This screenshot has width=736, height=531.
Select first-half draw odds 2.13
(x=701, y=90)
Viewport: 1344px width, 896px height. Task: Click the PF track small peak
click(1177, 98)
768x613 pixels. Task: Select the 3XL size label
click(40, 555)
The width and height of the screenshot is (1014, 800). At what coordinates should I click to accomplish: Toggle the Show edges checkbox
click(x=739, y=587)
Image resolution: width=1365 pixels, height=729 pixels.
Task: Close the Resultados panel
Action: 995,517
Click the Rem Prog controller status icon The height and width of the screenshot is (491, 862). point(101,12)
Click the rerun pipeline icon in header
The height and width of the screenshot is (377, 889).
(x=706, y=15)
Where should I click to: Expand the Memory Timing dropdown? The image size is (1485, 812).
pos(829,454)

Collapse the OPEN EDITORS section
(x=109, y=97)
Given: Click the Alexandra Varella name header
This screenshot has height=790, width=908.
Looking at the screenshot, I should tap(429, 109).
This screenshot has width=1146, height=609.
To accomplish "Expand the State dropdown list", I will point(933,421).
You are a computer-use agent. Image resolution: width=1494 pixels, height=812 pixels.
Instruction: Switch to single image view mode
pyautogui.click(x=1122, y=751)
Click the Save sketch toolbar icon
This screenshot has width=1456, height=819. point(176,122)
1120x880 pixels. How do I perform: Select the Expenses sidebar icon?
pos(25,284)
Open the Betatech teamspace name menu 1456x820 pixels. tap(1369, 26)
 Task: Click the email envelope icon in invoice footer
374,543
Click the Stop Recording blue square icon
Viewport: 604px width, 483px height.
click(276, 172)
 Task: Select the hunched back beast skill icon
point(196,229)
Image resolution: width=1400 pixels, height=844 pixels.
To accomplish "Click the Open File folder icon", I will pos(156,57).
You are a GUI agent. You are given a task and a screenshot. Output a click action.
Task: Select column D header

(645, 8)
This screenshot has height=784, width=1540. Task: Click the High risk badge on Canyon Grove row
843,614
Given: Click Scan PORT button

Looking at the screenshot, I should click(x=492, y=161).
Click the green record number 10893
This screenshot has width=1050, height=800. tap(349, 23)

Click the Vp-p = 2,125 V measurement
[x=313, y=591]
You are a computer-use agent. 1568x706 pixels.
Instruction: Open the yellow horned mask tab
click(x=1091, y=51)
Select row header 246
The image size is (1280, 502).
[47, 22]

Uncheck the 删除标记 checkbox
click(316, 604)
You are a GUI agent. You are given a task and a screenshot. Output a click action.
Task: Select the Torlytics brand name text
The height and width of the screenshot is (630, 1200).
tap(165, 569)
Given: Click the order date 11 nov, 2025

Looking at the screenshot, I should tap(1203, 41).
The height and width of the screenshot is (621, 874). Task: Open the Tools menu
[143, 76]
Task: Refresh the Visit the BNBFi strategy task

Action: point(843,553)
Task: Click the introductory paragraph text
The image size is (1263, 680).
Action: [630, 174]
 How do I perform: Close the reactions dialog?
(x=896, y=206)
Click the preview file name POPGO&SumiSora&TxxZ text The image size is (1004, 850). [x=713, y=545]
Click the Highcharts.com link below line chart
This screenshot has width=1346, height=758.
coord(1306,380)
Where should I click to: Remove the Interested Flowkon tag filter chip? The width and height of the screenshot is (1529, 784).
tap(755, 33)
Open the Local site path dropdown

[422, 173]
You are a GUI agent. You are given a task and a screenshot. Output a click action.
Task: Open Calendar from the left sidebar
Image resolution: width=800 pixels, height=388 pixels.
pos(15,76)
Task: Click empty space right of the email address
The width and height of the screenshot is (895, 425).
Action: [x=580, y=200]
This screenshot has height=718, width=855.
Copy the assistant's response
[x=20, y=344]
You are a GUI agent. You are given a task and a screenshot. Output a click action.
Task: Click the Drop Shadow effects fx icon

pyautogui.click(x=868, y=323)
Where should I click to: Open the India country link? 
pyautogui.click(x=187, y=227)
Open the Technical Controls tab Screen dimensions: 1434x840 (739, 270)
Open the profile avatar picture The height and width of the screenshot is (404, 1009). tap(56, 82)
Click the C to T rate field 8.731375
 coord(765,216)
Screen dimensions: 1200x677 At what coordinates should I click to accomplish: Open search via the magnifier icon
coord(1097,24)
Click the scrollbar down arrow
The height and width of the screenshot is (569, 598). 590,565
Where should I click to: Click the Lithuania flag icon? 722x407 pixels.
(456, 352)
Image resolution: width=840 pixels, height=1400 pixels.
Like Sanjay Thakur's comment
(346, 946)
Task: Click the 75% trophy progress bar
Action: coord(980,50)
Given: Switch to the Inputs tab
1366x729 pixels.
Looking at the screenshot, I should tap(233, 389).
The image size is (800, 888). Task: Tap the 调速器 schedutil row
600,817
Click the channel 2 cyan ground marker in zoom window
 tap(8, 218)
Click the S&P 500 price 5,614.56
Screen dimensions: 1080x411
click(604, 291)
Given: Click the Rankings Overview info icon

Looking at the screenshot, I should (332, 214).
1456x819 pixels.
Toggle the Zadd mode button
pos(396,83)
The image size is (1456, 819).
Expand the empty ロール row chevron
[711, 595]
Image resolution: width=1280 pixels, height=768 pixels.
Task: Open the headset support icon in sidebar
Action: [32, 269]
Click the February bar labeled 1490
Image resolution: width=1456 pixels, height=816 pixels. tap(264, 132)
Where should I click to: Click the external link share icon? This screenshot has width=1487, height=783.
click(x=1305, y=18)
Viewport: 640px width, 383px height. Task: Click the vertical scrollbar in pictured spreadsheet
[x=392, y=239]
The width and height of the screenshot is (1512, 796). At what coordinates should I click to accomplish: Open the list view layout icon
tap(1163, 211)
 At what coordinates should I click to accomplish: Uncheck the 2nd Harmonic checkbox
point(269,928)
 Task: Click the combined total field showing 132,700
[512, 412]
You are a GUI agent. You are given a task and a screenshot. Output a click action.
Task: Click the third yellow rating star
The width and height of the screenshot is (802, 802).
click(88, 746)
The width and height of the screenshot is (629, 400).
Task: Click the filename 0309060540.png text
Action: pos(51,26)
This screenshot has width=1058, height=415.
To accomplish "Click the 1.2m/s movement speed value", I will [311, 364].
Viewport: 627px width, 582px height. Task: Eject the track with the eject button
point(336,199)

Problem to solve –
Rewrite the listing above between the lines holding "Task: Refresh the" and "[x=20, y=344]", inclusive, keeping every request line. Multiply each answer coordinate by 1.6 and round to whole numbers, with halves rounded up.

Response to the task –
Task: Refresh the Visit the BNBFi strategy task

Action: point(1349,885)
Task: Click the introductory paragraph text
The image size is (1263, 680).
Action: [1008, 278]
 How do I perform: Close the reactions dialog?
(x=1434, y=330)
Click the preview file name POPGO&SumiSora&TxxZ text The image size is (1004, 850). [x=1141, y=872]
Click the Highcharts.com link below line chart
This screenshot has width=1346, height=758.
coord(2090,608)
Where should I click to: Remove the Interested Flowkon tag filter chip? The width and height of the screenshot is (1529, 784).
tap(1208, 53)
Open the Local site path dropdown

[675, 277]
You are a GUI agent. You are given a task and a screenshot. Output a click action.
Task: Open Calendar from the left sidebar
Image resolution: width=800 pixels, height=388 pixels.
pos(24,122)
Task: Click empty space right of the email address
The width and height of the screenshot is (895, 425).
Action: [x=928, y=320]
This screenshot has height=718, width=855.
Copy the assistant's response
[x=32, y=550]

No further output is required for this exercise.